- _Task description_: Nothing but the lines from the one with "605x298 pixels." through the end of the data should be set down, each exactly as written, and no picture should be included.

START Excerpted records

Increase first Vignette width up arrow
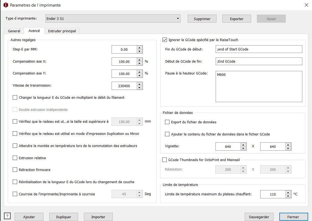 pos(243,145)

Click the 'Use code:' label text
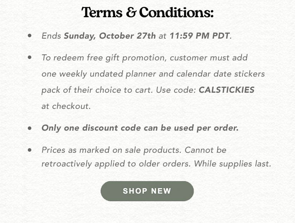176,90
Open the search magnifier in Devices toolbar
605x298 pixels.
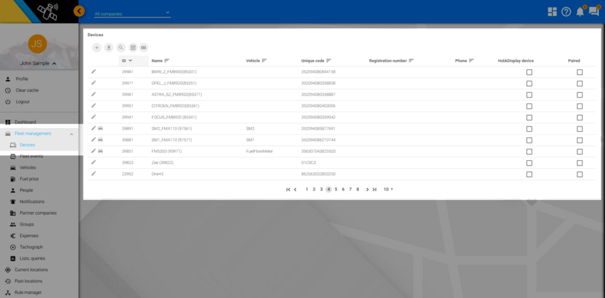[x=121, y=48]
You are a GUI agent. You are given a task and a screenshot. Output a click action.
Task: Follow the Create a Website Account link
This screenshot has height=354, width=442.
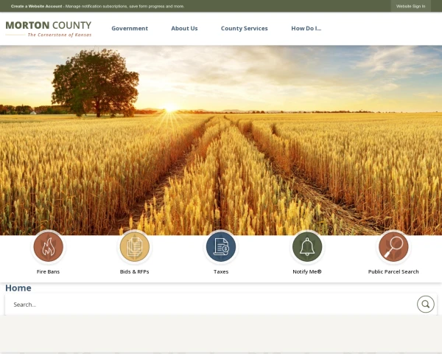tap(36, 6)
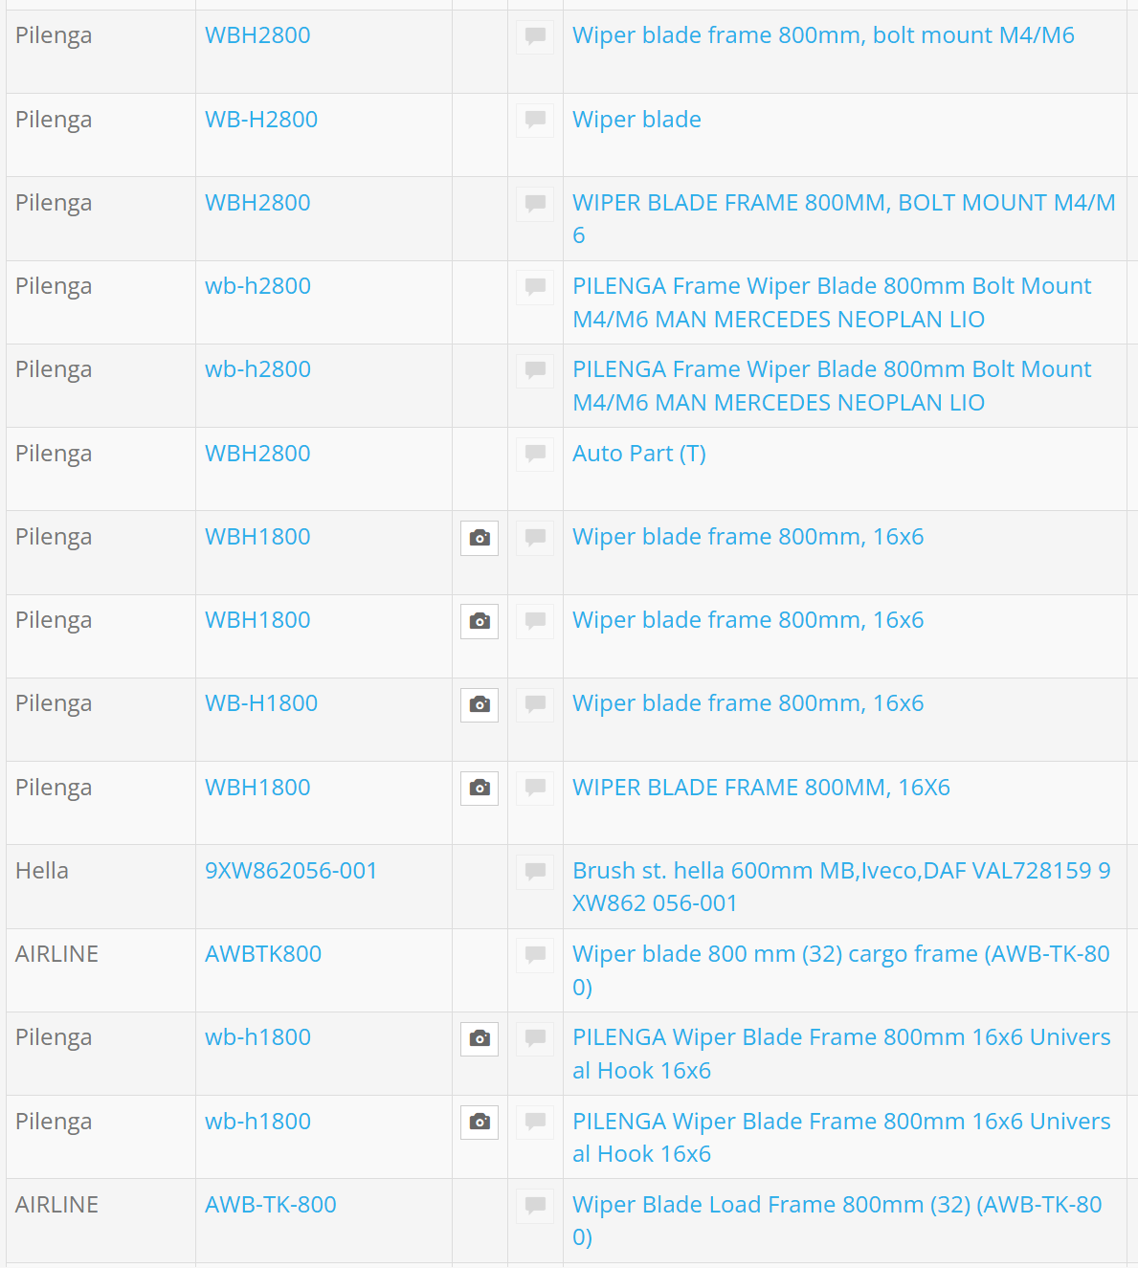Follow the AWB-TK-800 part number link

coord(271,1205)
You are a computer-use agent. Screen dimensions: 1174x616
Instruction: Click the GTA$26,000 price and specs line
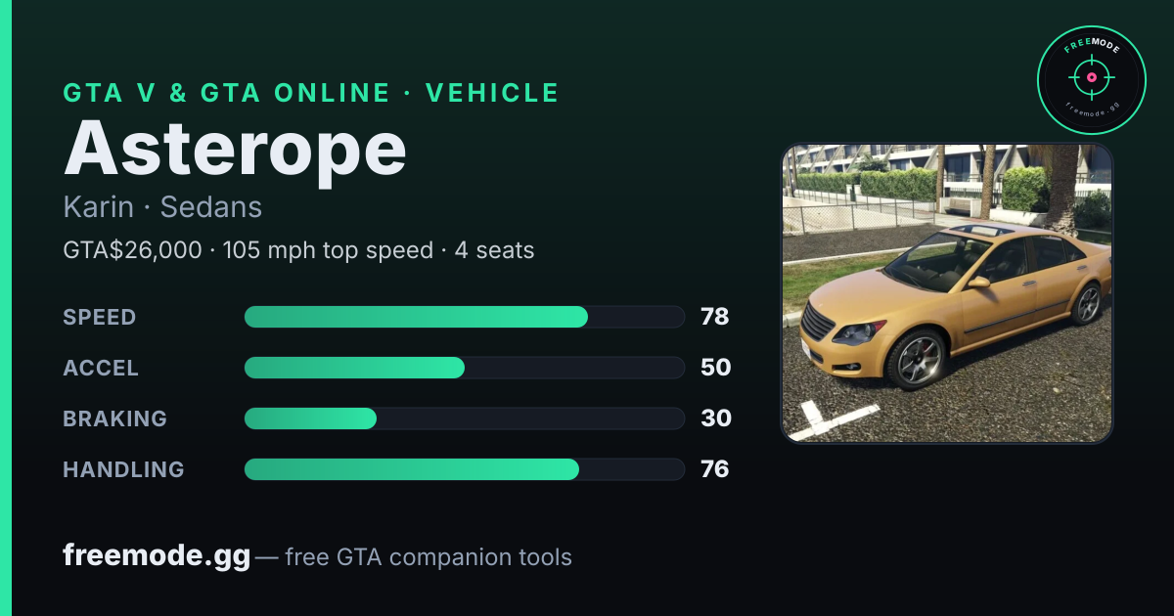(x=298, y=250)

END Excerpted records

- _Expected answer_:
605x298 pixels.
[x=121, y=48]
You are a GUI agent. You are given a task and a screenshot. Output a click action.
Task: Follow the Create a Website Account link
This screenshot has height=354, width=442.
tap(36, 6)
Follow the AWB-TK-800 part number link

coord(271,1205)
You are a computer-use agent. Screen dimensions: 1174x616
Instruction: Click the GTA$26,000 price and specs line
(x=298, y=250)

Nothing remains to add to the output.